Stored items:
--

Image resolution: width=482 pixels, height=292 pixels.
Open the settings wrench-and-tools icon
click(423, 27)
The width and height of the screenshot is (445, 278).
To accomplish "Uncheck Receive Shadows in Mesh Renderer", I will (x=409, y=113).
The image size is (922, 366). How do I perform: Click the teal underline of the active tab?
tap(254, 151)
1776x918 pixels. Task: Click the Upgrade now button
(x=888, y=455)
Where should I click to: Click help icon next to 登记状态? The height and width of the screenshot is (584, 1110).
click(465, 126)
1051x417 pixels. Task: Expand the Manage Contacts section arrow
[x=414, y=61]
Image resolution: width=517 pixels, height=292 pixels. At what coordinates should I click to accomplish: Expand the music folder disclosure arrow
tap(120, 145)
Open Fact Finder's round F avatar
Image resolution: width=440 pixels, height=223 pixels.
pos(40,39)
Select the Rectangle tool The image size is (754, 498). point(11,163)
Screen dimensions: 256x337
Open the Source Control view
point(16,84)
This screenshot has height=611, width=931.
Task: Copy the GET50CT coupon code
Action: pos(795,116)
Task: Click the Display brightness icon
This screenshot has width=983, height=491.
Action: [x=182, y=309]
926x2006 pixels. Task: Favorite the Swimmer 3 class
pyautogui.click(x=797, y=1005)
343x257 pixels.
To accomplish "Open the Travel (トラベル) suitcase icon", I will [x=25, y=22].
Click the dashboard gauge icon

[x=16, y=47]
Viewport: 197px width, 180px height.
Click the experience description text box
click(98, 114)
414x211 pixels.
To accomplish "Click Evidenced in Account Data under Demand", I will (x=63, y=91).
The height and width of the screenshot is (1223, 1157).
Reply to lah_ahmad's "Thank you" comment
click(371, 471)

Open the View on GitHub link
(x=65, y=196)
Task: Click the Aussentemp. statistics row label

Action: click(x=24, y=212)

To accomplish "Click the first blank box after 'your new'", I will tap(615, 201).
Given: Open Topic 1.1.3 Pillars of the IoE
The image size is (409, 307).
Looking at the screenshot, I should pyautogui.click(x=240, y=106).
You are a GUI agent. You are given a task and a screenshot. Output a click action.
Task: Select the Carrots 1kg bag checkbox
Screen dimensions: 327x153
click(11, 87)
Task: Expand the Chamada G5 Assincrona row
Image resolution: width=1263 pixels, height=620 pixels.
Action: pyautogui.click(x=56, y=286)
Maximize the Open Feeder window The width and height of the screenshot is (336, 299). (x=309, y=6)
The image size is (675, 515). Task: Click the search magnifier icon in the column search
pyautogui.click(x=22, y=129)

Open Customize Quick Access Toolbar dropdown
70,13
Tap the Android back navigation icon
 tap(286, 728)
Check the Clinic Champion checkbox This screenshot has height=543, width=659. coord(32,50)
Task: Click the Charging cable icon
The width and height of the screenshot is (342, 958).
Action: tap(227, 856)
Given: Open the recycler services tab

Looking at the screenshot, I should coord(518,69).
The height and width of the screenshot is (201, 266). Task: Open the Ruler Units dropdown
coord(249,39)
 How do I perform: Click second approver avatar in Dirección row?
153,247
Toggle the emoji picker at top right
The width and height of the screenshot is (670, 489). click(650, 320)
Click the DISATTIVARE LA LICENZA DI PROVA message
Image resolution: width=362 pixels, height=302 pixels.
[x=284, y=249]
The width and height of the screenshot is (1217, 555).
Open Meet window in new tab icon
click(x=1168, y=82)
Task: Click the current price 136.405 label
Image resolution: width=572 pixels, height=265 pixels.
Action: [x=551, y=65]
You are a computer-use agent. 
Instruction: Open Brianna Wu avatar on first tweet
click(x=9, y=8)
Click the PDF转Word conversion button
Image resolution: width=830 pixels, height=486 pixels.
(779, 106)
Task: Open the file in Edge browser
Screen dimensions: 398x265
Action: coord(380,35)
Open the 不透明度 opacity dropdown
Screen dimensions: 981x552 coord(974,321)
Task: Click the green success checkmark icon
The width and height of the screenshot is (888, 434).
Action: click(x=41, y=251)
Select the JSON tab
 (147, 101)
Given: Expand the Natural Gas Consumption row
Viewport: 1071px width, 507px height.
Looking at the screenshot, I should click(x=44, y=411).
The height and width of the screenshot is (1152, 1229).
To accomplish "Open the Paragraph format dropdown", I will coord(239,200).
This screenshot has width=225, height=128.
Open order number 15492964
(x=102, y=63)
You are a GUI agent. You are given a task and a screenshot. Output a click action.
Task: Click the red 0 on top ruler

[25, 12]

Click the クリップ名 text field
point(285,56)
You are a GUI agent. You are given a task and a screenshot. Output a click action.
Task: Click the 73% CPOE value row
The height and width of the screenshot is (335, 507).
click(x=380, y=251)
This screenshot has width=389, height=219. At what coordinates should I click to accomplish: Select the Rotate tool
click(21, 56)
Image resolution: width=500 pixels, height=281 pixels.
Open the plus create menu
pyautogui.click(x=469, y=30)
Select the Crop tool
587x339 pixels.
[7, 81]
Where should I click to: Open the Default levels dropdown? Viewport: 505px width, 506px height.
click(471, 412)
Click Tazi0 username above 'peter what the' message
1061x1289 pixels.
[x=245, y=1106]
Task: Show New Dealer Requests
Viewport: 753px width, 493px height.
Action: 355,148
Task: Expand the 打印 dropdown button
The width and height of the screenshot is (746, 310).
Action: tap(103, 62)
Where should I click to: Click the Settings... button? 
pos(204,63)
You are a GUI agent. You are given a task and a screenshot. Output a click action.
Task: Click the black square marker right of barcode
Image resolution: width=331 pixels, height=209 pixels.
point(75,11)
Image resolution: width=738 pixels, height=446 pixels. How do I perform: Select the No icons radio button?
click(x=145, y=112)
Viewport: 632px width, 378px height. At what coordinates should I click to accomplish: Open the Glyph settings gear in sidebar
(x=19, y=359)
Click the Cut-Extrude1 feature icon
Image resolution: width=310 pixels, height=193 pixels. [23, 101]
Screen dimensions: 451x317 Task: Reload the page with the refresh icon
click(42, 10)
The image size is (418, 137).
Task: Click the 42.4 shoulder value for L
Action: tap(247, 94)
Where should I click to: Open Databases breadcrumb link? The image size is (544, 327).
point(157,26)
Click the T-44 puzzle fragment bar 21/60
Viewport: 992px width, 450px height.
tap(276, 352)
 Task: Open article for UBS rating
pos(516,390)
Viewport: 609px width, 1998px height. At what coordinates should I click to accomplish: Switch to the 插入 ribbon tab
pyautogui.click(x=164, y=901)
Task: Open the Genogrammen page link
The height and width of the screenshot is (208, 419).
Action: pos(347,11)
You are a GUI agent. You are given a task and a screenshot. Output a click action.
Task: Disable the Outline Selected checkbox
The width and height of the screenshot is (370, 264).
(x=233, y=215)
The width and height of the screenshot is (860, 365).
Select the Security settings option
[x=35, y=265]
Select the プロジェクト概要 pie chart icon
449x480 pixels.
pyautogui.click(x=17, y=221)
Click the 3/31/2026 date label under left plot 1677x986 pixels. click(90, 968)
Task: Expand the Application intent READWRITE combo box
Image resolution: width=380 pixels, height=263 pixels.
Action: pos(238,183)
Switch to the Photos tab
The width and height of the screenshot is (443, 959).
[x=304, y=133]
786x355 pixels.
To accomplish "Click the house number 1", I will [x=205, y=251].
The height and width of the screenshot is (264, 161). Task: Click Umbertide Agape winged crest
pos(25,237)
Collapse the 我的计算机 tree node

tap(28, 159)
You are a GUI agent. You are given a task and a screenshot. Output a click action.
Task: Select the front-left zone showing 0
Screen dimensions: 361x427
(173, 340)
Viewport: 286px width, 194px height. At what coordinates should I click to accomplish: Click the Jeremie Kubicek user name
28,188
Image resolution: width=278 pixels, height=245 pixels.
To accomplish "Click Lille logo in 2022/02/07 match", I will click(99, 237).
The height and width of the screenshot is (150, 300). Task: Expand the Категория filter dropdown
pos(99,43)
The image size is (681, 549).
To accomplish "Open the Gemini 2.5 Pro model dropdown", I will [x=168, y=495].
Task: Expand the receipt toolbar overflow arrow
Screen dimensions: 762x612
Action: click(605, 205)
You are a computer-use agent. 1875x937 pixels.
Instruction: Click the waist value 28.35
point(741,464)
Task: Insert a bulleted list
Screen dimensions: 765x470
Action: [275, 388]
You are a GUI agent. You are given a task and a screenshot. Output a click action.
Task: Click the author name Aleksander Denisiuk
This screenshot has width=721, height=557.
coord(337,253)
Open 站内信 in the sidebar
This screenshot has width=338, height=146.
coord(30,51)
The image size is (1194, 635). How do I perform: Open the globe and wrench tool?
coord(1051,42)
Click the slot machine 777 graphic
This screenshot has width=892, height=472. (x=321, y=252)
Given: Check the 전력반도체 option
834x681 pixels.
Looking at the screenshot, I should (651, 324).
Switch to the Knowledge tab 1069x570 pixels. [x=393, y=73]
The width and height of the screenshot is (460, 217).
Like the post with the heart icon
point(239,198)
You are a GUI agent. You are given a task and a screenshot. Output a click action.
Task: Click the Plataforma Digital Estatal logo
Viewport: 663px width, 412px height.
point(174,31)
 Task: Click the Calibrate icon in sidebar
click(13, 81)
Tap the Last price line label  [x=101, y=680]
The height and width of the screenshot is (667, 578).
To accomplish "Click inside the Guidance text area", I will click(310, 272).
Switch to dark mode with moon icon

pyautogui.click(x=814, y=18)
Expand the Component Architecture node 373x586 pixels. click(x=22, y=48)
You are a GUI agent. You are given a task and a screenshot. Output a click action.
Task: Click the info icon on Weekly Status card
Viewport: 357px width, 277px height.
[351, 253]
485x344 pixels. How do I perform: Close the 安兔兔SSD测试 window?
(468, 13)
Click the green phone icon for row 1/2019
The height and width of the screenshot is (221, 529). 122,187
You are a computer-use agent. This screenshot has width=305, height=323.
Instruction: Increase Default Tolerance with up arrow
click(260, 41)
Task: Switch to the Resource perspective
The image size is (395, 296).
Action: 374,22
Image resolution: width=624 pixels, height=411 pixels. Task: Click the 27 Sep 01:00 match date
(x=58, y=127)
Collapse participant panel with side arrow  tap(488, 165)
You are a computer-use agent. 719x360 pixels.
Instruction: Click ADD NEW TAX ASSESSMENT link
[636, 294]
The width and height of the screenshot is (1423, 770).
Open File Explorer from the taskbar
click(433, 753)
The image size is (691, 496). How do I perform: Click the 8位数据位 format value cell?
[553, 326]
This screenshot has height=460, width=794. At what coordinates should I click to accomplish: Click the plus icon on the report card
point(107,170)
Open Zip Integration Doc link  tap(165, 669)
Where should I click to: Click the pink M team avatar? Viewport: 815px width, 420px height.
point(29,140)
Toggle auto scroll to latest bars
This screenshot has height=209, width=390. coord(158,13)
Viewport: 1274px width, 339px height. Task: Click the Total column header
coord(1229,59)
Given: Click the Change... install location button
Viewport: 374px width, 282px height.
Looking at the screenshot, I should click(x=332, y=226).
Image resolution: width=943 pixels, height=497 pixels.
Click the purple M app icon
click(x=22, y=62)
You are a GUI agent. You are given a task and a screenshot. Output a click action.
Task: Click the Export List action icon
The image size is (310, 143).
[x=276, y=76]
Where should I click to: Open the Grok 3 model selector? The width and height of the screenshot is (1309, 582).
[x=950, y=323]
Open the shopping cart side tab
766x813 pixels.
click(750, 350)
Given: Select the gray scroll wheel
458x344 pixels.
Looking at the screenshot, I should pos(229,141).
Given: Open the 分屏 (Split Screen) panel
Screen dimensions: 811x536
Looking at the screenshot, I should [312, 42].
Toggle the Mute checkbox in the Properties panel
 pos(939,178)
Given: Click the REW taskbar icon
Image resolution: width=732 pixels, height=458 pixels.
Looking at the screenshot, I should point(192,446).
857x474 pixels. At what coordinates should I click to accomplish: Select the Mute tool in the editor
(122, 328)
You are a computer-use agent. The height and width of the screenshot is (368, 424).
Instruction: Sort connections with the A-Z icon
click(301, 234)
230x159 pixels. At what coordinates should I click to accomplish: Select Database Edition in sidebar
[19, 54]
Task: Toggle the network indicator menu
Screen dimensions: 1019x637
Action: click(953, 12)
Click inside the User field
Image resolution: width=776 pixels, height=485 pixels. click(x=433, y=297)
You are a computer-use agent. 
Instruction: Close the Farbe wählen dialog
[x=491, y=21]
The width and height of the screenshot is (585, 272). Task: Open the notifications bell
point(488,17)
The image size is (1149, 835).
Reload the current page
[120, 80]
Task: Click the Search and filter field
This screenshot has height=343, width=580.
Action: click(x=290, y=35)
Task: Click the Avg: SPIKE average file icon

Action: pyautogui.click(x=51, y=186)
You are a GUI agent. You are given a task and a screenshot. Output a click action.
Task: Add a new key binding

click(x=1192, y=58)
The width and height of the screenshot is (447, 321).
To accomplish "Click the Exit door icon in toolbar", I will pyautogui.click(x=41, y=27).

--

TASK ITEM
Tally the lines above that include "computer", and reply with only the tally.

WORKED SOLUTION
6